[R] Cross-validation in R

Prof Brian Ripley ripley at stats.ox.ac.uk
Tue Jun 10 13:05:15 CEST 2008


1) cv.glm is not 'in R', it is part of contributed package 'boot'.  Please 
give credit where it is due.

2) There is nothing 'cross' about your 'home-made cross validation'. 
cv.glm is support software for a book, so please consult it for the 
definition used of cross-validation, or MASS (the book: see the posting 
guide) or another reputable source.

3) If you want to know how a function works please consult a) its help 
page and b) its code.  Here a) answers at least your first question, and 
your fundamental misunderstanding of 'cross-validation' answers the other 
two.


On Mon, 9 Jun 2008, Luis Orlindo Tedeschi wrote:

> Folks; I am having a problem with the cv.glm and would appreciate someone
> shedding some light here. It seems obvious but I cannot get it. I did read
> the manual, but I could not get more insight. This is a database containing
> 3363 records and I am trying a cross-validation to understand the process.
>
> When using the cv.glm, code below, I get mean of perr1 of 0.2336 and SD of
> 0.000139. When using a home-made cross validation, code below, I get mean of
> perr2 of 0.2338 and SD of 0.02184. The means are similar but SD are
> different.

You are comparing apples and oranges.

> Questions are:
>
> (1) how the $delta is computed in the cv.glm? In the home-made version, I
> simply use ((Yobs - Ypred)^2)/n. The equation might be correct because the
> mean is similar.
>
> (2) in the cv.glm, I have the impression the system is using glm0.dmi that
> was generated using all the data points whereas in my homemade version I
> only use the "test" database. I am confused if the cv.glm generates new glm
> models for each simulation of if it uses the one provided?
>
> (3) is the cv.glm sampling using replacement = TRUE or not?
>
> Thanks in advance.
>
> LOT
>
>
>
>
> ***** cv.glm method
>
> glm0.dmi<-glm(DMI_kg~Sex+DOF+Avg_Nem+In_Wt)
>
> # Simulation for 50 re-samplings...
> perr1.vect<-vector()
> for (j in 1:50)
>   {
>   print(j)
>   cv.dmi<-cv.glm(data.dmi, glm0.dmi, K = 10)
>   perr1<-cv.dmi$delta[2]
>   perr1.vect<-c(perr1.vect,perr1)
# # # # # # #
-- Given request 1 --
Copy word for word the stretch of the cross-validation thread from "Prof Brian Ripley" through "where it is due.".
-- Given request 2 --
Answer these questions from the cross-validation thread:
(a) Which contributed package is cv.glm part of?
(b) How many records does the database contain?
(c) What SD of perr2 did the home-made cross validation give?

-- Material provided --
# # # # # # #
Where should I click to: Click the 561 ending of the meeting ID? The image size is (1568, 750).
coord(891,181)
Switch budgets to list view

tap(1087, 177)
# # # # # # #
-- Output 1 --
Prof Brian Ripley ripley at stats.ox.ac.uk
Tue Jun 10 13:05:15 CEST 2008


1) cv.glm is not 'in R', it is part of contributed package 'boot'.  Please 
give credit where it is due.

-- Output 2 --
(a) boot
(b) 3363
(c) 0.02184